> [MATERIALS PROVIDED]:

━━━━━━━━━━━━━━━━━━━━━━━━━━━━━━

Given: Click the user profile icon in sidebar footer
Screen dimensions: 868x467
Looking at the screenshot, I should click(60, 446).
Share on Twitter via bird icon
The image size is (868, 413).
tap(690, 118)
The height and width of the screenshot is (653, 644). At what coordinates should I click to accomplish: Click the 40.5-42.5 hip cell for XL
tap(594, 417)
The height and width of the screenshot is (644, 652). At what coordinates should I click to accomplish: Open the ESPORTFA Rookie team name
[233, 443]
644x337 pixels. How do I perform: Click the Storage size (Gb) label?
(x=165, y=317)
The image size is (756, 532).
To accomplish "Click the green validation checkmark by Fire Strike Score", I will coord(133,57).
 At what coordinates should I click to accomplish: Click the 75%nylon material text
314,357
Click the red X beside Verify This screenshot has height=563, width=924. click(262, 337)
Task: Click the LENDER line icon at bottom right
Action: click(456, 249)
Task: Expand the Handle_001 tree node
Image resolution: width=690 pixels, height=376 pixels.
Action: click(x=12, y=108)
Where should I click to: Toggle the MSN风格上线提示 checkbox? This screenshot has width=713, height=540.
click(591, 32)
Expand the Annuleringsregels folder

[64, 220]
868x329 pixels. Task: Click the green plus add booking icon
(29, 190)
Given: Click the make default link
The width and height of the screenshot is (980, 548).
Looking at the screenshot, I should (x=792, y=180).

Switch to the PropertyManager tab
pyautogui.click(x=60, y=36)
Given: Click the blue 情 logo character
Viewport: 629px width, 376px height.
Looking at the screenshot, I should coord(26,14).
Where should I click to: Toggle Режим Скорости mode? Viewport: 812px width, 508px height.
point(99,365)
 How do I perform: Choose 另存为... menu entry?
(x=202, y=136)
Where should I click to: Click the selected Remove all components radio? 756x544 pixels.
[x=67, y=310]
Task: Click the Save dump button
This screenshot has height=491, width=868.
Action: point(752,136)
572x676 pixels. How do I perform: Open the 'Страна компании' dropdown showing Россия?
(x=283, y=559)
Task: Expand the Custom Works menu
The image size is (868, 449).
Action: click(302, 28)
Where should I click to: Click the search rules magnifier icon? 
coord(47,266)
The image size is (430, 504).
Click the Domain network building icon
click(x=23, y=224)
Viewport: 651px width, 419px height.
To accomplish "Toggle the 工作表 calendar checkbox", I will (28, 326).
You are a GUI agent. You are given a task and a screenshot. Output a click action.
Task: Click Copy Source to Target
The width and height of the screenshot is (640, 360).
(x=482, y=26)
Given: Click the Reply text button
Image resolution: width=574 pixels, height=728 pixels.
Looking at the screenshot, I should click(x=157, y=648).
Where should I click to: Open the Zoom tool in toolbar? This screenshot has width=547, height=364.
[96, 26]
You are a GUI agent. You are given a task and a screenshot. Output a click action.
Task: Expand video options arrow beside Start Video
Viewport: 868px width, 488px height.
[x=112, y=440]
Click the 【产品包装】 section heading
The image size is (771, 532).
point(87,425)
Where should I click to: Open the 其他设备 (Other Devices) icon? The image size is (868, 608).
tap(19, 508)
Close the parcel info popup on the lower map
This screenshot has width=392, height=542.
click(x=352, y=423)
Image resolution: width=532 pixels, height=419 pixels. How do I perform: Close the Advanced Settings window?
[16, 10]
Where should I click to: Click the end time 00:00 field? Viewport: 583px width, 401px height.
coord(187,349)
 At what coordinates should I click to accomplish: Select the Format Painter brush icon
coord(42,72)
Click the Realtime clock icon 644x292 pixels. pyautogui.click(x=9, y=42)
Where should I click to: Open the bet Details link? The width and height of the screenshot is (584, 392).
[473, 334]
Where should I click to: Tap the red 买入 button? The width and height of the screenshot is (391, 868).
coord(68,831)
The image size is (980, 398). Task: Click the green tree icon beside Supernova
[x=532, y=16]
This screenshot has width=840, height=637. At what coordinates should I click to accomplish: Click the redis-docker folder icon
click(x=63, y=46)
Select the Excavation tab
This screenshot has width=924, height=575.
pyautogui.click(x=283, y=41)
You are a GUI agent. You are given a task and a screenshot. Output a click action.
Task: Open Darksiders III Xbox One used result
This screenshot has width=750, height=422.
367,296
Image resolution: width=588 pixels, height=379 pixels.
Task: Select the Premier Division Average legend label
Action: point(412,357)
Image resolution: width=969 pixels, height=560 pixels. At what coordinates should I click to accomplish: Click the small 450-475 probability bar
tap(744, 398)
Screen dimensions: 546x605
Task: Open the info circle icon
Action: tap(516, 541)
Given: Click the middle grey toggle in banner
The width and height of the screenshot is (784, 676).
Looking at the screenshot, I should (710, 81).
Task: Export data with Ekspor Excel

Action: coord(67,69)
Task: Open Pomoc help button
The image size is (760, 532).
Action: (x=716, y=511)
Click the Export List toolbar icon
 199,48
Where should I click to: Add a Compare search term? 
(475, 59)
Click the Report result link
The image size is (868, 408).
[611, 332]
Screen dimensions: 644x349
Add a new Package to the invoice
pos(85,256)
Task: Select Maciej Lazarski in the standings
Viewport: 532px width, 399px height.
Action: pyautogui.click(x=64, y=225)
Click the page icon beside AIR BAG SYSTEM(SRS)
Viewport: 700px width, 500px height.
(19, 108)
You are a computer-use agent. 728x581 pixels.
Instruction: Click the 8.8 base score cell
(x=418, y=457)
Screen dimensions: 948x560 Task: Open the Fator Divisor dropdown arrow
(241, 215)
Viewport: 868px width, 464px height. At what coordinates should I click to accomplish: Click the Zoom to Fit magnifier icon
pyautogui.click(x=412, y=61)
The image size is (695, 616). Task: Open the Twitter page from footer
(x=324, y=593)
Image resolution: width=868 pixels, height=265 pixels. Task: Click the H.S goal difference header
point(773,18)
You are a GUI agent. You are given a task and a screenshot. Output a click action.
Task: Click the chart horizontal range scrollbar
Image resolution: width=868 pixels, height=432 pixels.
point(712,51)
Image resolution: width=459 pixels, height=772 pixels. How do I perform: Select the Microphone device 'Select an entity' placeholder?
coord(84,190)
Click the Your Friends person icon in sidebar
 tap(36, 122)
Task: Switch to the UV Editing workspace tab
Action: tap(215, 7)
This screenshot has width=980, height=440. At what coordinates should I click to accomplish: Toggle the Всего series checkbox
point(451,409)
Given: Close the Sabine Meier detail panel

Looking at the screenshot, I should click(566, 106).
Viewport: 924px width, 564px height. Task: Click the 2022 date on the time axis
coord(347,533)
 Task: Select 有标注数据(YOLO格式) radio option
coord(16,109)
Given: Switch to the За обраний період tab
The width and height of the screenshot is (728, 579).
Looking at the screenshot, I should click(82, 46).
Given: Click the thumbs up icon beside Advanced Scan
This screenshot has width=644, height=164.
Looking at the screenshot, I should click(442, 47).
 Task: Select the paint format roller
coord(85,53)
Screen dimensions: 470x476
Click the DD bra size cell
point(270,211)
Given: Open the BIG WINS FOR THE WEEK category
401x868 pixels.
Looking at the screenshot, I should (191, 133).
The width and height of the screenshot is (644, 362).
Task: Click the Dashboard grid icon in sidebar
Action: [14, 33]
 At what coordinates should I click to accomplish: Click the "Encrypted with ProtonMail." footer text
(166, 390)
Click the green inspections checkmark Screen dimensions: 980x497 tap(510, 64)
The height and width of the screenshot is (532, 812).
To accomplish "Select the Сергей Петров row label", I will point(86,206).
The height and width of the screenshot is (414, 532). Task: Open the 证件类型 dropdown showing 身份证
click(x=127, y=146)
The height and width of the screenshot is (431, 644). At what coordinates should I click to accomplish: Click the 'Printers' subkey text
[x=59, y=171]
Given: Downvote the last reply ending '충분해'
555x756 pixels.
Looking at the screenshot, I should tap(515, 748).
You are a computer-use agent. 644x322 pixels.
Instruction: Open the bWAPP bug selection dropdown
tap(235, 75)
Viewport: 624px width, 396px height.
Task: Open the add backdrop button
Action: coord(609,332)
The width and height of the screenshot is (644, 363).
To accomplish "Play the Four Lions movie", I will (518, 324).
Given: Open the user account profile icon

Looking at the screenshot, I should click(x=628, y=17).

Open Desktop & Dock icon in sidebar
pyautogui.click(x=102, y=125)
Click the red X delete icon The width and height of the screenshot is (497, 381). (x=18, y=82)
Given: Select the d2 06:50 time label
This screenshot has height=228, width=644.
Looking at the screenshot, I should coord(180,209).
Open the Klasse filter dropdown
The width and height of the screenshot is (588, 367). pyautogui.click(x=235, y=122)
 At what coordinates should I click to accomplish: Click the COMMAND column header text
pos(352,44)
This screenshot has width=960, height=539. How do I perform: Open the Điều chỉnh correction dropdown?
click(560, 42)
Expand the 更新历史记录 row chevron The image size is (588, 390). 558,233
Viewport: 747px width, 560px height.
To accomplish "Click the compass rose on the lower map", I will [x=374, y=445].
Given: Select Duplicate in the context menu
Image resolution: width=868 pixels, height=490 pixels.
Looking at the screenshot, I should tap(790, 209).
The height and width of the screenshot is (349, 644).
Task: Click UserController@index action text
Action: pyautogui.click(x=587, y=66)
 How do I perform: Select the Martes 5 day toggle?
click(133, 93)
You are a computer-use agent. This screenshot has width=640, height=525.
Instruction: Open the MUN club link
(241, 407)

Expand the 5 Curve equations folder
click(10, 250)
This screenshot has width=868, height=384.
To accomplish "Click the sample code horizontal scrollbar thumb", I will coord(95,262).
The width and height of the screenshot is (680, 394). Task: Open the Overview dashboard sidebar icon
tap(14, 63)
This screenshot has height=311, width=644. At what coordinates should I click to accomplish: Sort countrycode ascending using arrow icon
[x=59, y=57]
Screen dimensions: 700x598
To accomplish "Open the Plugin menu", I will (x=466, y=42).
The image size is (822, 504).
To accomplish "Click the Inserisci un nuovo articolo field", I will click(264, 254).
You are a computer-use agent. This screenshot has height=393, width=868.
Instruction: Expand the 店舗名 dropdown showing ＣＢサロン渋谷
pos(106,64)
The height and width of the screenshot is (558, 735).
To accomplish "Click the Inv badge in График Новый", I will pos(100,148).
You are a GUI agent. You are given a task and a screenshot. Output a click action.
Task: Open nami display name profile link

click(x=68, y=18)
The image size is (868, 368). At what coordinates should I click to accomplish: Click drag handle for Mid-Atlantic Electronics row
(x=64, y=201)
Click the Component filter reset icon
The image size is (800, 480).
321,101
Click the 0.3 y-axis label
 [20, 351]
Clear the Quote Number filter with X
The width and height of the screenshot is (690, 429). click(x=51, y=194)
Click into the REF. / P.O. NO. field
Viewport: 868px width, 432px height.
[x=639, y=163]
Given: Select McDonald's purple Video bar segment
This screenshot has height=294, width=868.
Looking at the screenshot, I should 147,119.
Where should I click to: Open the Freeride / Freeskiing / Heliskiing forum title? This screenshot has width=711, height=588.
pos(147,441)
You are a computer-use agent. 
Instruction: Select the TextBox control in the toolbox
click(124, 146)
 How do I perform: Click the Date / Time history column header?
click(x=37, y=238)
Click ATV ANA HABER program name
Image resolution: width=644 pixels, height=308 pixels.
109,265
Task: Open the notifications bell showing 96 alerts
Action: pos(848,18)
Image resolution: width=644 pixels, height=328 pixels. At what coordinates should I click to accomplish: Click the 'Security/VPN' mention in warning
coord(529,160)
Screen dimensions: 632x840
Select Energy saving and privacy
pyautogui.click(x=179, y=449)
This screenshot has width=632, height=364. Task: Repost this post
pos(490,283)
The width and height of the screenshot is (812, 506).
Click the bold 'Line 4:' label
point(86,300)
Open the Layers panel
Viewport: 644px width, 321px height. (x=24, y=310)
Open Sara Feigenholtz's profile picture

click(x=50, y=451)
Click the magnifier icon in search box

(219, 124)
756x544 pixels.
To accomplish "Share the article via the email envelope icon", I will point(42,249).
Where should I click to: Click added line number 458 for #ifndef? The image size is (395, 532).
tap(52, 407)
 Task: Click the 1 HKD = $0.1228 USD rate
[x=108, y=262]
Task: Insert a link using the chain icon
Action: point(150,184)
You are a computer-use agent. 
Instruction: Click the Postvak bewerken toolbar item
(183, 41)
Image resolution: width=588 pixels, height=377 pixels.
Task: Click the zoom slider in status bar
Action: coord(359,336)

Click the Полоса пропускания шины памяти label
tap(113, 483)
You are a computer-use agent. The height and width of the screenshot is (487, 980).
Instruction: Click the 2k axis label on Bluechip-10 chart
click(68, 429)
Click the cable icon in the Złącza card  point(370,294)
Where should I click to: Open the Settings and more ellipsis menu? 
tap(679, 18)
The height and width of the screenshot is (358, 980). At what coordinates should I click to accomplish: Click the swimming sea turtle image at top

━━━━━━━━━━━━━━━━━━━━━━━━━━━━━━

> [ABOUT THIS EXERCISE]: Go to the line in the material above that contains "column header text" and copy exactly from there through the line that contains "Expand the 更新历史记录", stopping after it.

> [EXERCISE ANSWER]:
 At what coordinates should I click to accomplish: Click the COMMAND column header text
pos(352,44)
This screenshot has width=960, height=539. How do I perform: Open the Điều chỉnh correction dropdown?
click(560, 42)
Expand the 更新历史记录 row chevron The image size is (588, 390). 558,233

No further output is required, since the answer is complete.